Other crops, like potatoes, aren't quite as touchy, but one of the season's treasures are the tiny new potatoes hidden amongst the big ones. Harvesting potatoes, a root crop maturing under the plant in a mound of dirt, is fun. A potato fork is placed carefully just at the edge of the mound so as not to spear any as they're uprooted. Mom used to braise the marble-to-golf-ball sized baby potatoes in butter, sprinkle them with parsley and dole them out democratically at dinner. They were coveted by all.

I still have the last lidded glass Ball jar of dried corn mom put up in 1988 (she died in 1989). I keep it as a memento of my childhood. Drying corn dates back to the days before refrigeration. With sharp paring knives, Gramma, mom and I would slice the kernels off the slightly cooked ears of cooling corn, careful to scrape the ears so as not to waste any of the sweet core of the kernels or milky liquid.

On the stove, placed across the burners, were mom's ancient tin corn driers. Water boiled in the hollow space in the bottom of the driers. The kernels were spread across their wide flat tops. Long after gramma had gone home and I'd gone to bed, mom was up throughout the night, checking on the dehydrating corn, turning it every two hours or so to make sure it didn't scorch.

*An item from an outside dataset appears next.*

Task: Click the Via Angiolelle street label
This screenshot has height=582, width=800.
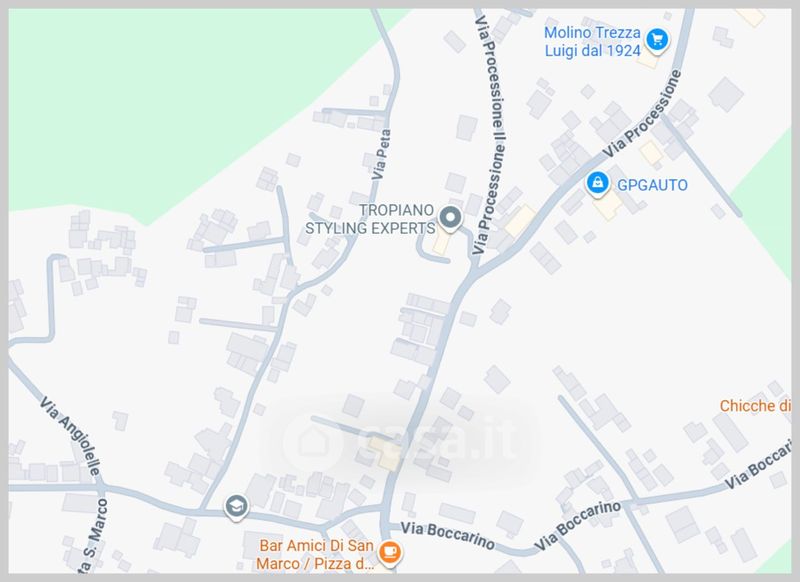Action: pyautogui.click(x=71, y=435)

The result was a carmelized corn that, when rehydrated with milk, salt and butter, has a unique, nutty taste – one prized by three generations of Bogarts. I expect my gramma learned how to dry corn from her mother, who may have learned it from my great-great-gramma Fell – who may have learned it as a girl in Scotland.

These idyllic memories are a reminder that not so long ago, food wasn't bought in stores. We sowed and reaped and lived off the land.